Wayne County Communities Keeping Some Zoo Tax Money For Downtowns

Zoo Tax Not Just For The Zoo.. And Same Could Be True For DIA
DETROIT - AUGUST 25: Talini (R), a 9-month old 160-pound polar bear cub swims with her mother Barle at the Detroit Zoo's Artic Ring of Life exhibit August 25, 2005 in Royal Oak, Michigan. Talini's birth was the first polar bear birth at the Detroit Zoo in fifteen years. Her mother Barle was wild born and was rescued by the Detroit Zoo from a circus in Puerto Rico in 2002. She is a first-time mom. (Photo by Bill Pugliano/Getty Images)
DETROIT - AUGUST 25: Talini (R), a 9-month old 160-pound polar bear cub swims with her mother Barle at the Detroit Zoo's Artic Ring of Life exhibit August 25, 2005 in Royal Oak, Michigan. Talini's birth was the first polar bear birth at the Detroit Zoo in fifteen years. Her mother Barle was wild born and was rescued by the Detroit Zoo from a circus in Puerto Rico in 2002. She is a first-time mom. (Photo by Bill Pugliano/Getty Images)

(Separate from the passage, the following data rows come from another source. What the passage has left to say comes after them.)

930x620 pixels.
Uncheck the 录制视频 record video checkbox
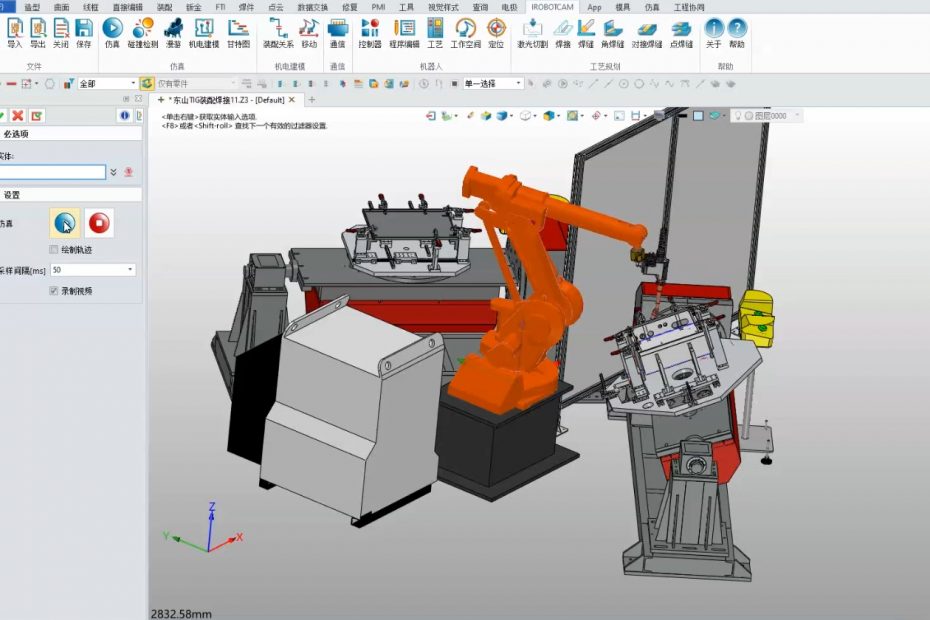(54, 291)
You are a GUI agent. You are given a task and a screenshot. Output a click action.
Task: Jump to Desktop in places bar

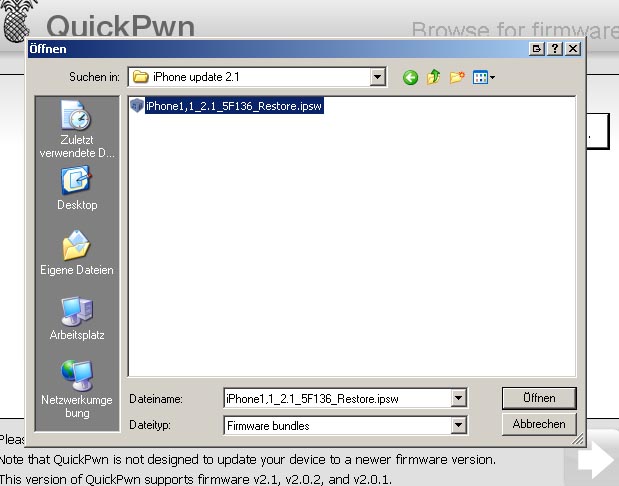77,190
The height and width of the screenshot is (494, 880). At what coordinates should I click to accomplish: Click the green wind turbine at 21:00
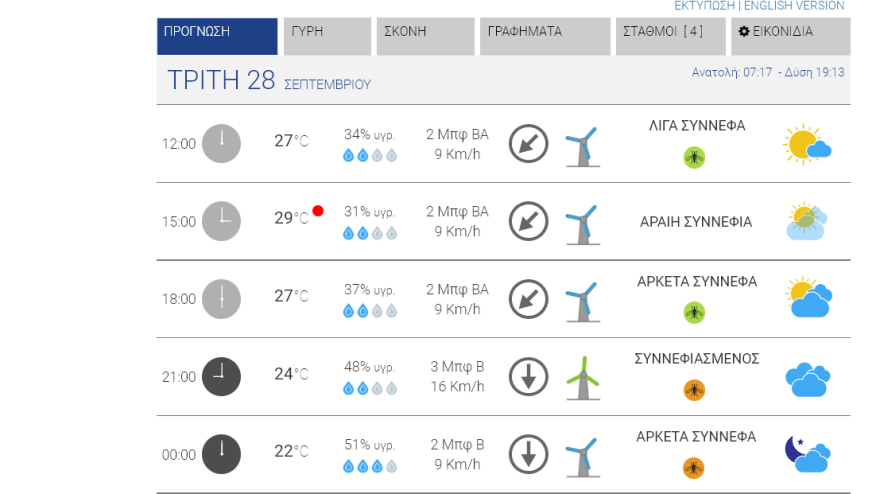coord(583,377)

During the past five years, the counties of Oakland, Wayne and Macomb have supported the Detroit Zoo with millions of tax dollars from a millage approved by voters in 2008. At the same time, many Wayne County communities have withheld more than $756,000 of the zoo's revenues to spend on their downtown projects -- and they're considering doing the same with the newly approved millage for the Detroit Institute of Arts.

Zoo officials said they get all of the tax money they expect of the 0.10-mill tax from Oakland and Macomb counties -- but not from Wayne County. Since 2008, communities such as Grosse Pointe, Dearborn, Taylor and Van Buren Township have diverted a fraction of zoo-tax revenues to spend in their downtowns, on everything from a dog park and sidewalks to decorative pavers and streetlights, according to community officials.